• Required work
Reproduce verbatim the lines of the listing below, starting at the line that contains "Screen dimensions: 1200x675" and ending at the line that contains "point(47,789)", with both of those lines included.

[Records]
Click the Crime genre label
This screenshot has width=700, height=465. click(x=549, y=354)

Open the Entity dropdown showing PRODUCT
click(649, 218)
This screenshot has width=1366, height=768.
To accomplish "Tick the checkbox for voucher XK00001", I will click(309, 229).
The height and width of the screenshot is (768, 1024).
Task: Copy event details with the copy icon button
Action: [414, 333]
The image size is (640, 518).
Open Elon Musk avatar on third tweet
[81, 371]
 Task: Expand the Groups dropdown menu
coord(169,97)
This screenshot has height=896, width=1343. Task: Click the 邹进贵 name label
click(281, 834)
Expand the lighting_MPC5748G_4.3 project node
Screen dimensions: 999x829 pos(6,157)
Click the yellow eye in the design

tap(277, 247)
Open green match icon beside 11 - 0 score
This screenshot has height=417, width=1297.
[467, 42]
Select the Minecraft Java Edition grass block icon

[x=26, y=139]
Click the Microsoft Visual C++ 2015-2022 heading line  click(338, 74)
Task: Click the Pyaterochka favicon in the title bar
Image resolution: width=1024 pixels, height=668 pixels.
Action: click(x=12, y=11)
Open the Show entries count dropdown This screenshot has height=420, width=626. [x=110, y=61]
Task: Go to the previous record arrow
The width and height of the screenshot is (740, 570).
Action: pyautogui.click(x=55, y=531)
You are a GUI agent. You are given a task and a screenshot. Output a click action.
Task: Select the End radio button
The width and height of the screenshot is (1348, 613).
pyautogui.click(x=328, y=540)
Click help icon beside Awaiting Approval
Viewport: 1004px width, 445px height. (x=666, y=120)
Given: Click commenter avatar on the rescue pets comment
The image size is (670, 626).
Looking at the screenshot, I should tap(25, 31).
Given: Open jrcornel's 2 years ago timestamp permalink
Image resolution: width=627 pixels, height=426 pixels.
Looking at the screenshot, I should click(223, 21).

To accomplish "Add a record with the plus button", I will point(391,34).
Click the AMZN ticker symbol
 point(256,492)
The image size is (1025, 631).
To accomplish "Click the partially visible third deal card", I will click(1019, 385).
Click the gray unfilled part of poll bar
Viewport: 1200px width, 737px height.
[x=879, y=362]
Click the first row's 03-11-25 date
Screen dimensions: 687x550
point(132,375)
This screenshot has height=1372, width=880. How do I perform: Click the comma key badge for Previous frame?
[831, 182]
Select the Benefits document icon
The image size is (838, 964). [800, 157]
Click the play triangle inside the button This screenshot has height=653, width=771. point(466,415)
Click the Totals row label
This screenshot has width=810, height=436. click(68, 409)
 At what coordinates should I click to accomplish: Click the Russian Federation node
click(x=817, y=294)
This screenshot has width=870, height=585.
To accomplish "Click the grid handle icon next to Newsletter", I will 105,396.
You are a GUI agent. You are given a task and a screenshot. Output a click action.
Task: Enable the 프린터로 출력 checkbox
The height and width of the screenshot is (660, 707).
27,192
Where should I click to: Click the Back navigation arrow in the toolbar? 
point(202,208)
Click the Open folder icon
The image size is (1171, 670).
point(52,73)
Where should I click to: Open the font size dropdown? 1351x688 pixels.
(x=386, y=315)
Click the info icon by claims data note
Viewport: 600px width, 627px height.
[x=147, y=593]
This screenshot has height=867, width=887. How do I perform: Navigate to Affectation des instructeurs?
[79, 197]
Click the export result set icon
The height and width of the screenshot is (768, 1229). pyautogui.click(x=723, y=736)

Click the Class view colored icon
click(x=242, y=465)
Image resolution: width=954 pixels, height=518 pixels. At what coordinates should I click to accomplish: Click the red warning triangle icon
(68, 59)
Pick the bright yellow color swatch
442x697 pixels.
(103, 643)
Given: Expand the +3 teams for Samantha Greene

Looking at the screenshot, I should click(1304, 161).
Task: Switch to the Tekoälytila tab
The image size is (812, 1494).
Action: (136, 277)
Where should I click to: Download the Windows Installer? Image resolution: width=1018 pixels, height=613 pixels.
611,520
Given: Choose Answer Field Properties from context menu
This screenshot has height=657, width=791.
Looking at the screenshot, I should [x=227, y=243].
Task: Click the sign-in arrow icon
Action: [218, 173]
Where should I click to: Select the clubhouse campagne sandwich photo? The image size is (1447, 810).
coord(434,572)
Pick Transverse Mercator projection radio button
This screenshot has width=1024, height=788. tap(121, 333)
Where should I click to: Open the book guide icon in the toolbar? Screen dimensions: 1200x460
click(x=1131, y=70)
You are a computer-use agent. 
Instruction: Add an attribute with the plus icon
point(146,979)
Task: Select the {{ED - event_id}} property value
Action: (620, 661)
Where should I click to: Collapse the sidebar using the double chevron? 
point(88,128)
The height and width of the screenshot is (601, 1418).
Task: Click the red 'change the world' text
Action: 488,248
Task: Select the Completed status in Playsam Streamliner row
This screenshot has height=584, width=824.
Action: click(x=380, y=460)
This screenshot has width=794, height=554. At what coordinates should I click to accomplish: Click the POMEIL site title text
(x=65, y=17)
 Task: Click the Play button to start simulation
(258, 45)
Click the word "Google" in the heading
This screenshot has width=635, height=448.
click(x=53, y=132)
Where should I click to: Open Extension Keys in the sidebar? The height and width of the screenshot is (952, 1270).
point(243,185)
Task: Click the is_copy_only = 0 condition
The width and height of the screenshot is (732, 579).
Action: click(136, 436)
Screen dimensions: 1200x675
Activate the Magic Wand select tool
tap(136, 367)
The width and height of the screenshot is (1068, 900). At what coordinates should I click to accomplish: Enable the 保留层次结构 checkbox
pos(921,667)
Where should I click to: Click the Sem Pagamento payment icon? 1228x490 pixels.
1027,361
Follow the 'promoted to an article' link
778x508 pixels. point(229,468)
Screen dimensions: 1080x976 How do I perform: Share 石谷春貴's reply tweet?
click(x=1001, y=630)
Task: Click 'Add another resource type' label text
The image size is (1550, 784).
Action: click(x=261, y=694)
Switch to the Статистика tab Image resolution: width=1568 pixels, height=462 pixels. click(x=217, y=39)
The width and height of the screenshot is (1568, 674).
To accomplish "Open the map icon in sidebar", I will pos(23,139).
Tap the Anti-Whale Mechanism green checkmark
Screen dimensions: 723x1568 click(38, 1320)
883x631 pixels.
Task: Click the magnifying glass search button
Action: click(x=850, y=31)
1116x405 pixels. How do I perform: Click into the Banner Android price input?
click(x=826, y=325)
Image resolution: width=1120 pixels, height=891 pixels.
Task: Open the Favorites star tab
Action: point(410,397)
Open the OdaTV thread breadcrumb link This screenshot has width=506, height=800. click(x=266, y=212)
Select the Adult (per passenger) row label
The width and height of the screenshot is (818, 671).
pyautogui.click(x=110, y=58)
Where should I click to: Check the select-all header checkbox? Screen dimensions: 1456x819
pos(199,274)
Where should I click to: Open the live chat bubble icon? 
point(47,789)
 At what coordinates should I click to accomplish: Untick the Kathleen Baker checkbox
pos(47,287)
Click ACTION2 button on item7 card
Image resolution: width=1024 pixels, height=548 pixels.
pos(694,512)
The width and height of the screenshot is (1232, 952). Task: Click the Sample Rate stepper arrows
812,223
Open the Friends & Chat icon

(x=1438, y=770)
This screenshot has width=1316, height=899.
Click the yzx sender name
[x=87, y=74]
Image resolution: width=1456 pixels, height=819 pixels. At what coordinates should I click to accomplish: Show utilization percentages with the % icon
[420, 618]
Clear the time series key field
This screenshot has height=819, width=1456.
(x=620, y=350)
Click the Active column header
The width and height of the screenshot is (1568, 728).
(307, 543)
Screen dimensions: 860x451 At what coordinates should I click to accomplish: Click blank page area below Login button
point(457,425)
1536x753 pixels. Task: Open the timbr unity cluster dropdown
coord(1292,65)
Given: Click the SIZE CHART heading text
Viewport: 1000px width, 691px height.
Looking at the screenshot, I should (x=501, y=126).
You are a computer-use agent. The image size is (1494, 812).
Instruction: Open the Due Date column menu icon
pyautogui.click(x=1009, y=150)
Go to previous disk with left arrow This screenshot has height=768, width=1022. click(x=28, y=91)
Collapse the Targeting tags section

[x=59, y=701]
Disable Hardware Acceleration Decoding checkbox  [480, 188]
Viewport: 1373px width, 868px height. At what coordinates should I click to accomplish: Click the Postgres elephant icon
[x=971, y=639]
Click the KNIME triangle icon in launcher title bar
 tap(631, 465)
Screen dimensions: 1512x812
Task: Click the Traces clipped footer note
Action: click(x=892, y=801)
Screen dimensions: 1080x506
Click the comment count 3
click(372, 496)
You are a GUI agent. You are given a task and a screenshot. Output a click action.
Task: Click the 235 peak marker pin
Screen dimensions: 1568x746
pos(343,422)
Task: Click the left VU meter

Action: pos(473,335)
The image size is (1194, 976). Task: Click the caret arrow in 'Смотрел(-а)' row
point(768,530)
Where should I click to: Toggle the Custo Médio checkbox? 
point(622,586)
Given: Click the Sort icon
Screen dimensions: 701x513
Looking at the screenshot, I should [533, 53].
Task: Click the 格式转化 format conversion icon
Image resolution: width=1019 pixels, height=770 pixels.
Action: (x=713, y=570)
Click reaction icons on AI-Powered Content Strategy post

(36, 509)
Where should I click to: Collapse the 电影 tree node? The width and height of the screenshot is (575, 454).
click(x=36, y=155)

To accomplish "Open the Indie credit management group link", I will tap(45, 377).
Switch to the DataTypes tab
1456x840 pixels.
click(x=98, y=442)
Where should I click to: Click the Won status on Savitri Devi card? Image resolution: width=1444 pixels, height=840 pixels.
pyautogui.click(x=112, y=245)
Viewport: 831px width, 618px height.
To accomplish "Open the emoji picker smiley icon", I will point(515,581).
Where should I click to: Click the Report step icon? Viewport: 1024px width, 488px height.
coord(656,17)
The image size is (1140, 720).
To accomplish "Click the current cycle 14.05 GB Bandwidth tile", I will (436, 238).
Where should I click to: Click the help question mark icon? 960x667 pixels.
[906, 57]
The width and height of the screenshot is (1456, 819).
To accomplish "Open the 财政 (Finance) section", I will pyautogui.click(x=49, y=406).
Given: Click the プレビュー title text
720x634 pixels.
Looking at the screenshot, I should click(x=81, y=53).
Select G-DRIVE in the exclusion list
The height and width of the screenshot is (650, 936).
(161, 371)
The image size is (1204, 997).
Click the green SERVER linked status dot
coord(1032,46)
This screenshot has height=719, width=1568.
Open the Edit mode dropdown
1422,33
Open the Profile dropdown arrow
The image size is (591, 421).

• Written response
Screen dimensions: 1200x675
Activate the Magic Wand select tool
tap(136, 367)
The width and height of the screenshot is (1068, 900). At what coordinates should I click to accomplish: Enable the 保留层次结构 checkbox
pos(921,667)
Where should I click to: Click the Sem Pagamento payment icon? 1228x490 pixels.
1027,361
Follow the 'promoted to an article' link
778x508 pixels. point(229,468)
Screen dimensions: 1080x976 How do I perform: Share 石谷春貴's reply tweet?
click(x=1001, y=630)
Task: Click 'Add another resource type' label text
The image size is (1550, 784).
Action: click(x=261, y=694)
Switch to the Статистика tab Image resolution: width=1568 pixels, height=462 pixels. click(x=217, y=39)
The width and height of the screenshot is (1568, 674).
To accomplish "Open the map icon in sidebar", I will pos(23,139).
Tap the Anti-Whale Mechanism green checkmark
Screen dimensions: 723x1568 click(38, 1320)
883x631 pixels.
Task: Click the magnifying glass search button
Action: click(x=850, y=31)
1116x405 pixels. How do I perform: Click into the Banner Android price input?
click(x=826, y=325)
Image resolution: width=1120 pixels, height=891 pixels.
Task: Open the Favorites star tab
Action: point(410,397)
Open the OdaTV thread breadcrumb link This screenshot has width=506, height=800. click(x=266, y=212)
Select the Adult (per passenger) row label
The width and height of the screenshot is (818, 671).
pyautogui.click(x=110, y=58)
Where should I click to: Check the select-all header checkbox? Screen dimensions: 1456x819
pos(199,274)
Where should I click to: Open the live chat bubble icon? 
point(47,789)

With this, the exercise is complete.